• OBJECTIVE
Scale every click coordinate in the answers of the entries below by 2.3, rounding to whole numbers with halves rounded up, and write out all lines of the entries again, requests included, without the pictures. Leave the requests and their numbers, including the stated image sizes, as they are.

• PROVIDED MATERIAL
########
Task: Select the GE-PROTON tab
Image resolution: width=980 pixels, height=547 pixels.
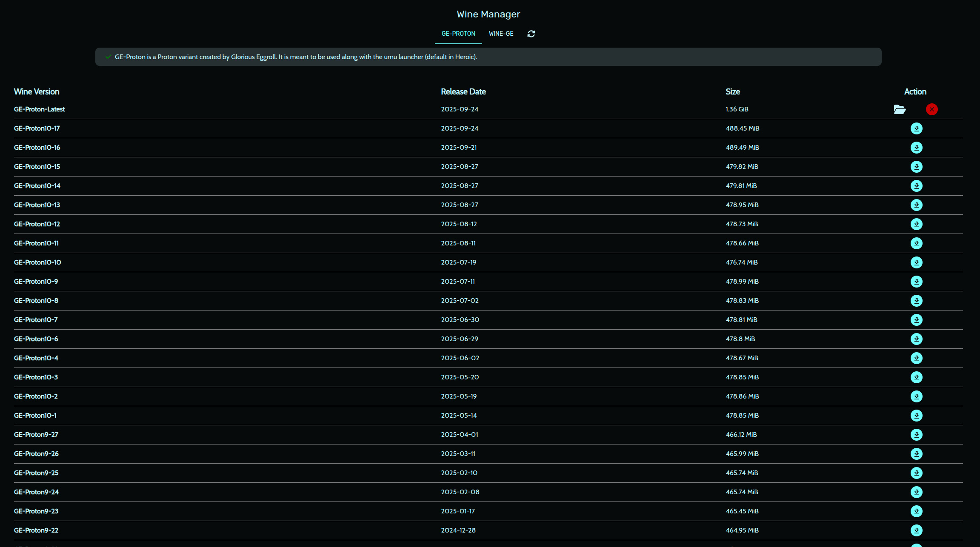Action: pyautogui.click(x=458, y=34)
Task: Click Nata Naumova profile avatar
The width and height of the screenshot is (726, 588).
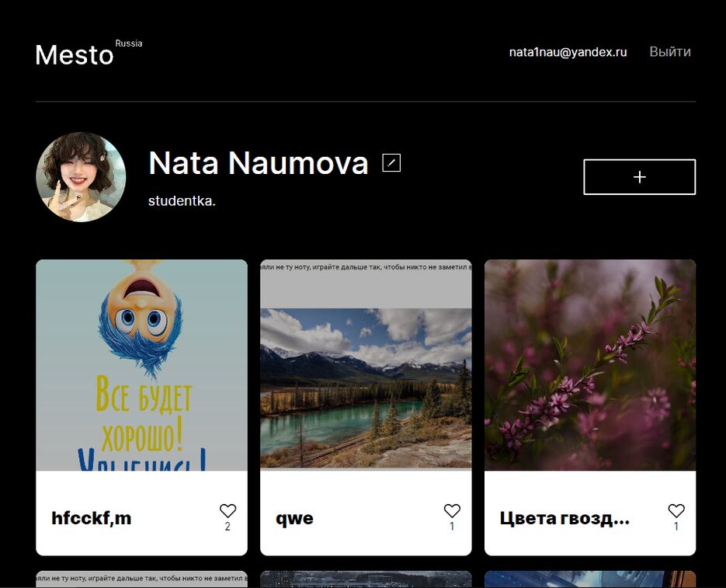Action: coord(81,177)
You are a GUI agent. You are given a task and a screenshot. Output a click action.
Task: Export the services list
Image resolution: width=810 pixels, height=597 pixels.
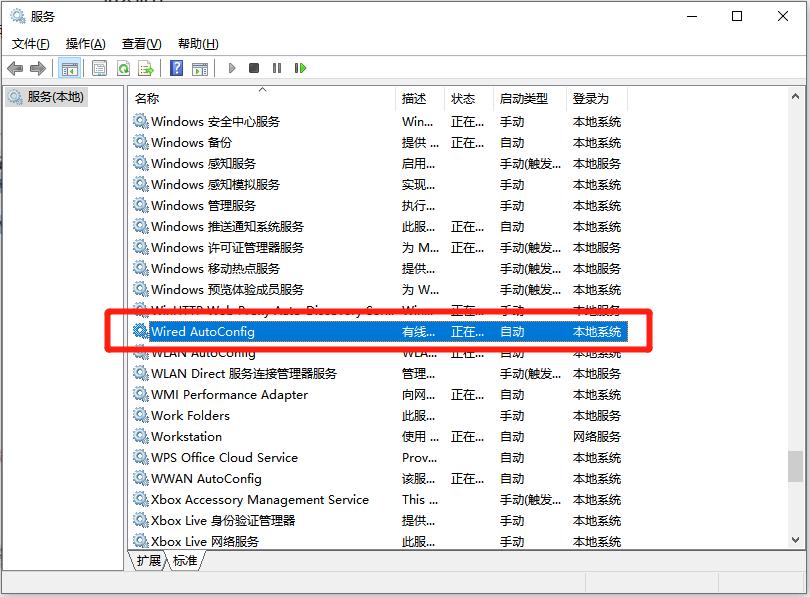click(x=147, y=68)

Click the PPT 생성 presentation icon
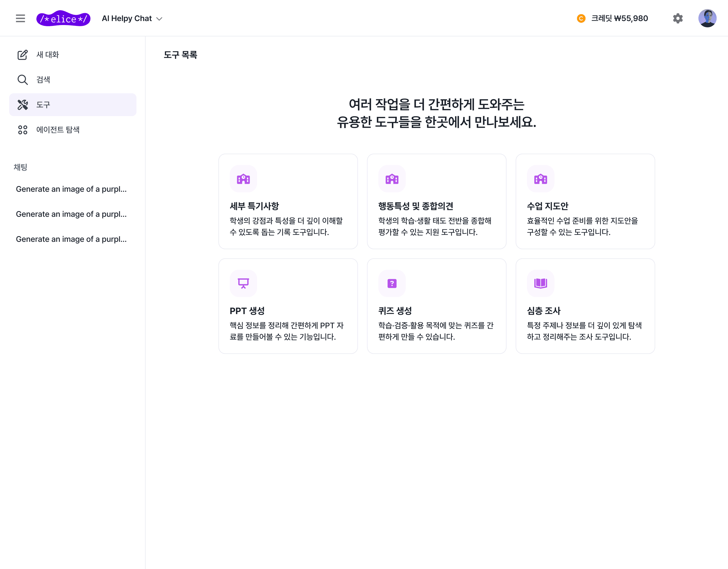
########
• CORRECT RESULT
Task: Select the GE-PROTON tab
Image resolution: width=980 pixels, height=547 pixels.
Action: pyautogui.click(x=1053, y=78)
Task: Click Nata Naumova profile avatar
The width and height of the screenshot is (726, 588).
Action: coord(186,407)
You are a GUI agent. You are given a task and a screenshot. Output a click action.
Task: Export the services list
Image resolution: width=810 pixels, height=597 pixels.
click(x=338, y=156)

Click the PPT 생성 presentation icon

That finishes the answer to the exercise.